───── Brano da leggere
La liason pericolosa tra Putin e il leader della Lega ieri ha scatenato su “Repubblica” la penna del massimo “archivista” del bordello tricolore. Così Filippo Ceccarelli si cucina allo spiedo “Salvinovskij”, fin dal suo primo viaggio a Mosca nel 2014 (“Città pulita, non c’è un rom, non c’è un clandestino, alle 2 di notte le ragazze prendono la metro e tornano a casa tranquillamente”).
Sempre accompagnato dal suo portavoce, Gianluca Savoini, profeta dell’”Eurasia dei popoli” e globetrotter dell’Associazione Lombardia-Russia, Salvini spunta sui divani dell’hotel Metropol, dove qualche barbafinta “captò i colloqui tra mercanti russi di carburante e compratori italiani che sembravano un po’ Totò e Peppino, ma dai resoconti stenografici mettevano a disposizione di Mosca pezzi di politica estera nazionale’’.
Il governo Salvini-Conte naufragò anziché sulla spiaggia del Papeete, dove il “Capitone” in preda al mojito chiese elezioni
anticipate e “pieni poteri”, bensì, ipotizza Ceccarelli, “forse è saltato anche per via di quegli impiccetti petroliferi”. “Il Capitano è stato il primo politico italiano a riconoscere la legittimità del referendum con cui Putin si è ripresa la Crimea e anche il primo a chiedere la fine delle sanzioni”, aggiunge la firma di “Repubblica”.
L’amour fou di “Salvinovskij” per “Mad Vlad” era già arrivato a un punto di non ritorno In un post del 2015 (poi rimosso) in cui scriveva: “Cedo due Mattarella per mezzo Putin”. Partito l’embolo, nel 2017, “ormai in accentuata transizione sovranista, incontra il ministro Lavrov e firma un accordo di collaborazione tra la Lega e il partito di Putin, Russia Unita”.
La nemesi scocca l’8 marzo 2022 quando l’immarcescibile padano decide di avventurarsi in “missione umanitaria” visitando una cittadina polacca vicino al confine con l’Ucraina. A Przemysl, ad accoglierlo, si ritrova davanti un sindaco incazzatissimo che lo sputtana donandogli una maglietta con l’effige di Putin, suo classico outfit in trasferta a Mosca, e rievocando la passata vicinanza del segretario leghista al leader russo, e invitandolo ad andare al confine ucraino, per condannare lo Zar del Cremlino.
Correva sempre l’anno di disgrazia 2022 quando Mario Draghi, giunto al capolinea del suo governo, mette il dito nella piaga e affonda il colpo. Riporta Tommaso Ciriaco su “la Repubblica” del 17 settembre 2022: “Manca solo il nome, ma non serve un esperto in crittologia per decifrare il messaggio di Mario Draghi: “Lo sappiamo, c’è quello che ama i russi alla follia, vuole togliere le sanzioni e parla tutti i giorni di nascosto con loro…
Ma la maggioranza degli italiani non lo fa e non vuole farlo”.
“Pochi minuti prima, il premier aveva detto: “Non sono d’accordo con Salvini quando attacca le sanzioni”. Tutto molto chiaro, insomma. Una mossa esplicita dell’ex banchiere nel cuore della campagna elettorale, un invito a scegliere: di qua gli amici di Putin e Orban, di là gli euroatlantisti”.
──────────
───── Righe
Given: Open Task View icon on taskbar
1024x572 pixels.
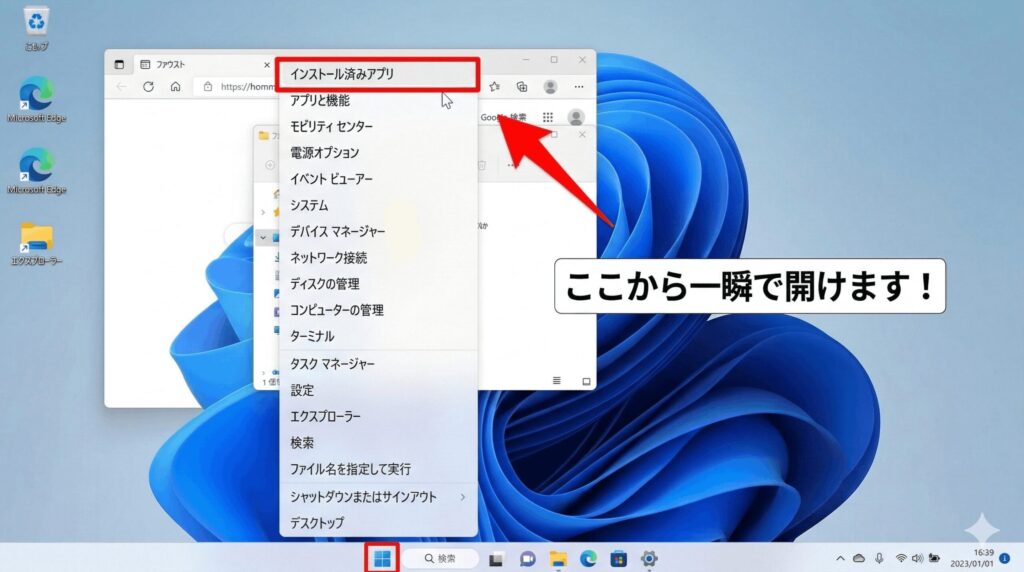Looking at the screenshot, I should (497, 558).
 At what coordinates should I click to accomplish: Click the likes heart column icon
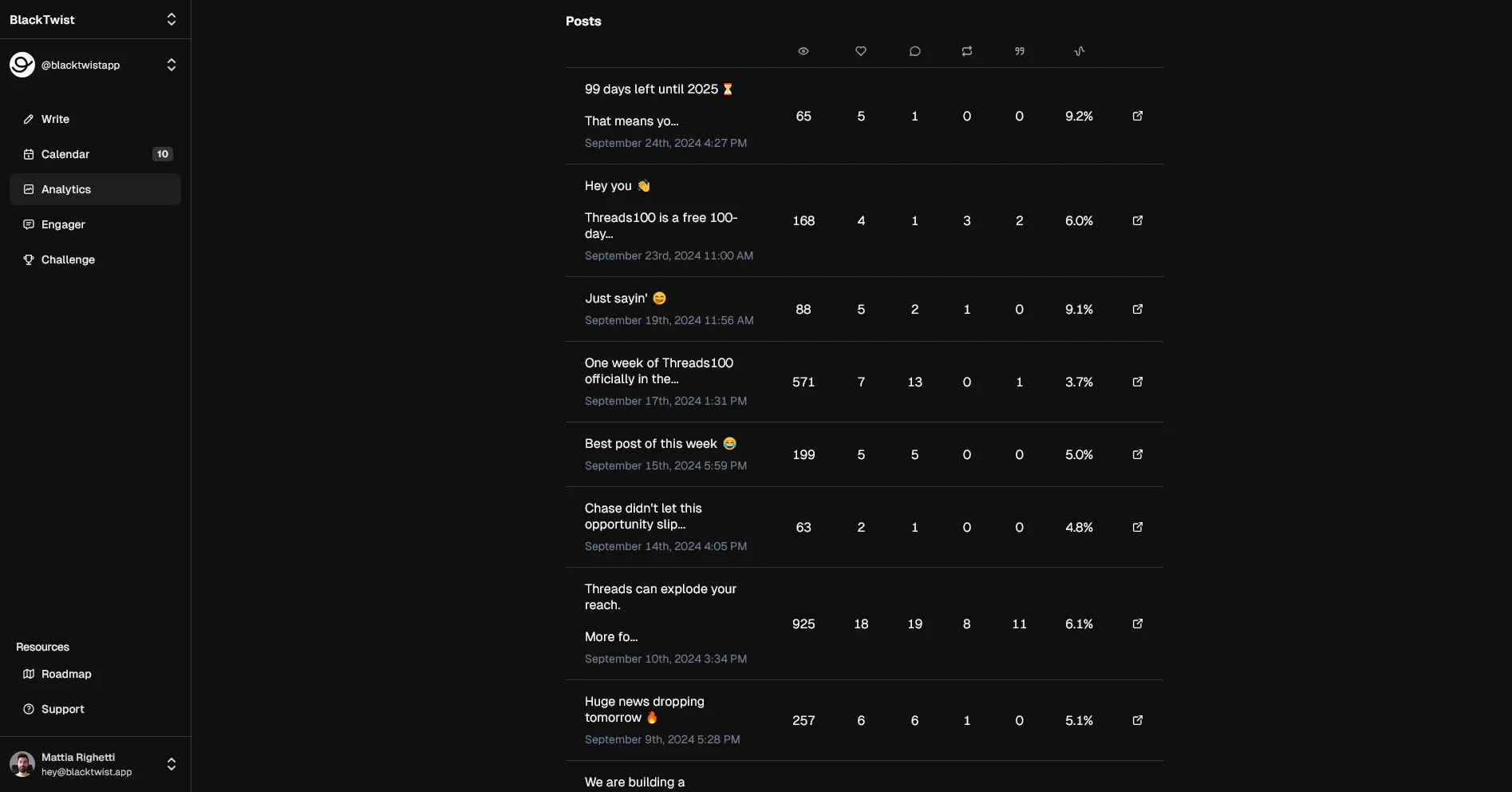pos(861,50)
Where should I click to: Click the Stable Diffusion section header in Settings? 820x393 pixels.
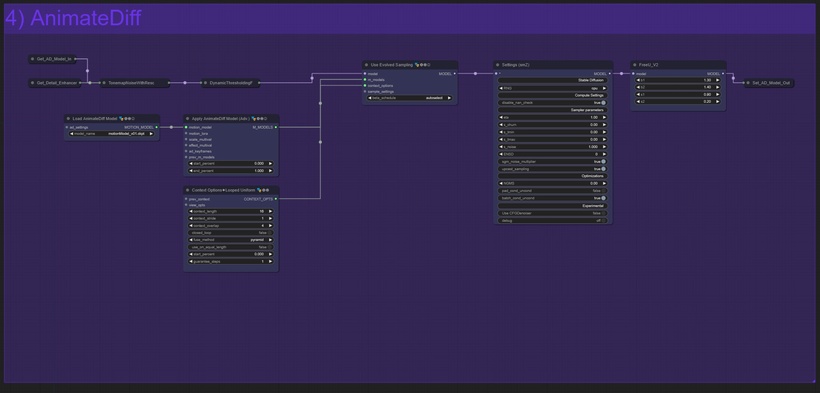pos(552,81)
──────────
• [Consegna 1]:
Elenca gli anni citati nell'articolo su Salvini e Putin, ciascuno una sola volta.
• [Consegna 2]:
Secondo l'articolo su Salvini e Putin, in quale cittadina polacca il sindaco regalò a Salvini una maglietta con l'effigie di Putin?
• [Consegna 3]:
Prosegui l'articolo su Salvini e Putin a partire dall'ultima frase riportata.

• [Risposta 1]:
2014, 2015, 2017, 2022

• [Risposta 2]:
A Przemysl.

• [Risposta 3]:
Sfanculati i toni diplomatici, l’ira funesta di Draghi, nella sua ultima conferenza stampa da premier, tocca il suo climax quando ringhia su non identificati “Pupazzi prezzolati”: “La democrazia italiana è forte, non si fa battere dai nemici esterni e dai loro pupazzi prezzolati. È chiaro che negli ultimi anni la Russia ha effettuato un’opera sistematica di corruzione in tanti settori, dalla politica alla stampa, in Europa e negli Stati Uniti”.
Allo sfogo di Draghi, si aggiunge poi il presidente ucraino Zelensky ricordando che ci sono ancora “troppi propagandisti pro-Putin in Italia’’ e anche per questo Kiev ha intenzione di preparare e condividere una lista di “propagandisti russi e affaristi che hanno delle connessioni profonde con la Russia e aggirano le sanzioni”.
I guai del nostro “Salvinovskij”, alla guida di un partito spiaggiato all’8,5%, con i tre governatori leghisti in aperto conflitto alla sua linea sovranista-populista che ha imbarcato alla vice-segreteria del Carroccio l’ex parà della Folgore, Roberto Vannacci, deflagrano davanti al 30% dei consensi di cui, da tre anni, gode la diabolica Giorgia Meloni, protagonista di un trasformismo senza limitismo
La Pasionaria della Fiamma, che il giorno della conquista di Palazzo Chigi ringhiava che “è finita la pacchia” a Bruxelles e
faceva votare all’Europarlamento Fratelli d’Italia a favore dell’Ungheria del filo-putiniano e anti-UE, Viktor Orban, è passata senza un plissé a un totale filo-atlantismo: eccola scambiarsi smorfie e occhioni svenuti prima con Biden e poi con Trump, viaggi a Lampedusa e in Tunisia con la democristiana Ursula von der Leyen, baci e abbracci con Zelensky, elogiando gli ucraini per la loro “resistenza eroica”.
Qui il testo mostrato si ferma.